Another option might be to compute all possible pairs of numbers between list 1 and list 2, between list 1 and list 3, and between list 2 and list 3. Then sort all three lists of pairs together, from best to worst agreement between the two numbers. Starting with the closest pair, go through the list pair by pair and any time you encounter a pair which shares a number with one you’ve already seen, merge them into a triplet. For a suitable measure of agreement, once you find your first triplet, that will give you a maximum pair distance that you need to iterate up to, and once you get up to it, you just choose the closest triplet of the ones you’ve found. I think that should consistently find the best possible triplet, but it will be O(N^2 log N) because of the requirement for sorting the lists of pairs.

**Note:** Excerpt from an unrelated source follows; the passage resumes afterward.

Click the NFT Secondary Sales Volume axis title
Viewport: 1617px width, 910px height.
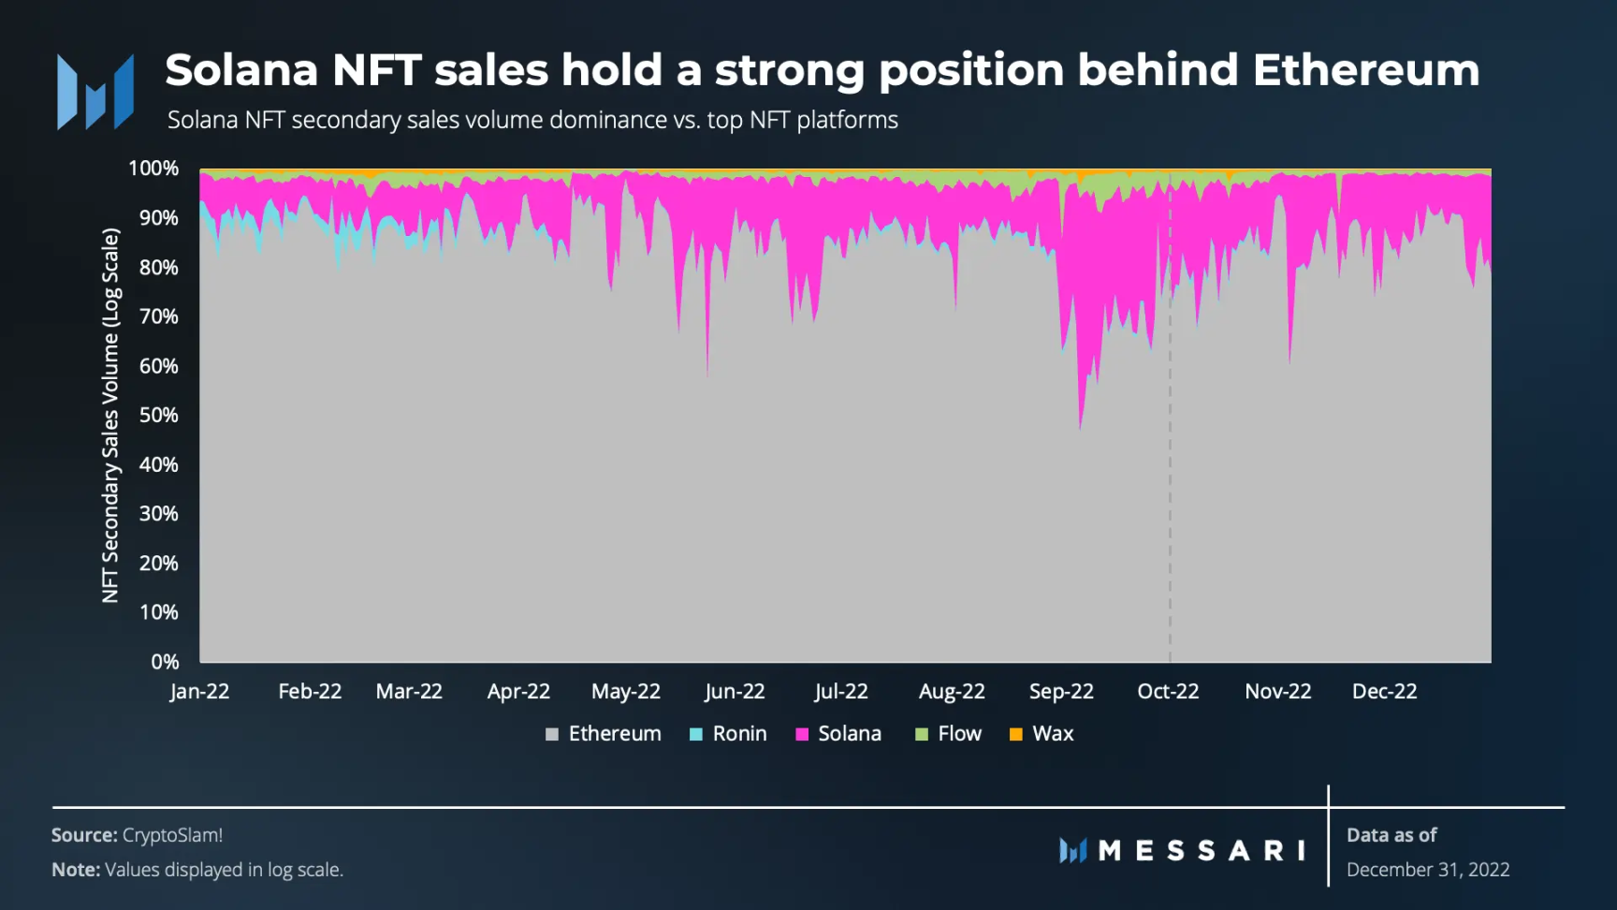tap(110, 416)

def pair_sorting(listA, listB, listC):
    # make all possible pairs of values from two lists
    # each pair has the structure ((number, origin_list),(number, origin_list))
    # so we know which lists the numbers came from
    all_pairs = []
    all_pairs += [((nA,0), (nB,1)) for (nA,nB) in itertools.product(listA,listB)]

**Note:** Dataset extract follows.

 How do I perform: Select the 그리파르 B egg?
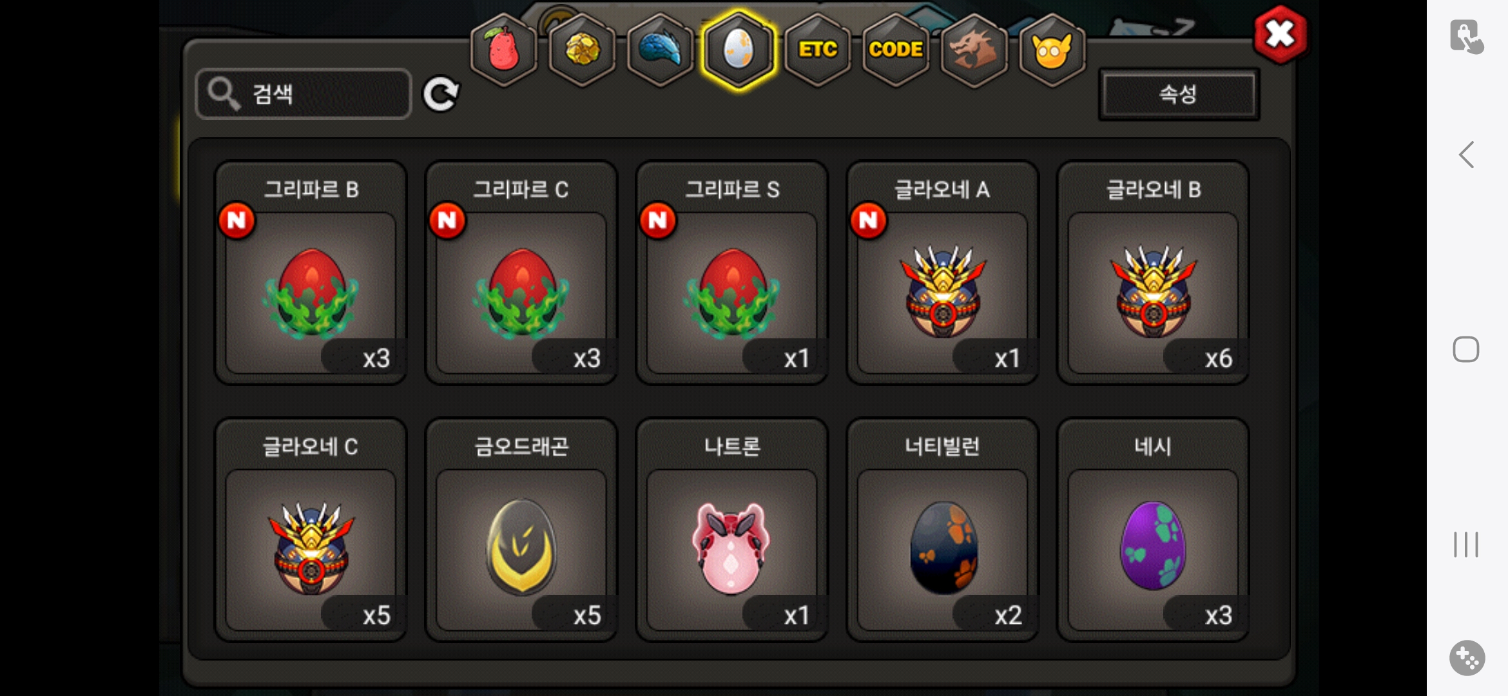tap(311, 273)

    all_pairs += [((nA,0), (nC,2)) for (nA,nC) in itertools.product(listA,listC)]
    all_pairs += [((nB,1), (nC,2)) for (nB,nC) in itertools.product(listB,listC)]
    all_pairs.sort(key = lambda p: distance(p[0][0], p[1][0]))
    # make a dict to track which (number, origin_list)s we've already seen
    pairs_by_number_and_list = collections.defaultdict(list)
    min_distance = INFINITY
    min_triplet = None
    # start with the closest pair
    for pair in all_pairs:
        # for the first value of the current pair, see if we've seen that particular
        # (number, origin_list) combination before
        for pair2 in pairs_by_number_and_list[pair[0]]:
            # if so, that means the current pair shares its first value with
            # another pair, so put the 3 unique values together to make a triplet
            this_triplet = (pair[1][0], pair2[0][0], pair2[1][0])
            # check if the triplet agrees more than the previous best triplet
            this_distance = distance(this_triplet)
            if this_distance < min_distance:
                min_triplet = this_triplet
                min_distance = this_distance
        # do the same thing but checking the second element of the current pair
        for pair2 in pairs_by_number_and_list[pair[1]]:
            this_triplet = (pair[0][0], pair2[0][0], pair2[1][0])
            this_distance = distance(this_triplet)
            if this_distance < min_distance:
                min_triplet = this_triplet
                min_distance = this_distance
        # finally, add the current pair to the list of pairs we've seen
        pairs_by_number_and_list[pair[0]].append(pair)
        pairs_by_number_and_list[pair[1]].append(pair)
    return min_triplet

N.B. I’ve written all the code samples in this answer out a little more explicitly than you’d do it in practice to help you to understand how they work. But when doing it for real, you’d use more list comprehensions and such things.

N.B.2. No guarantees that the code works 😛 but it should get the rough idea across.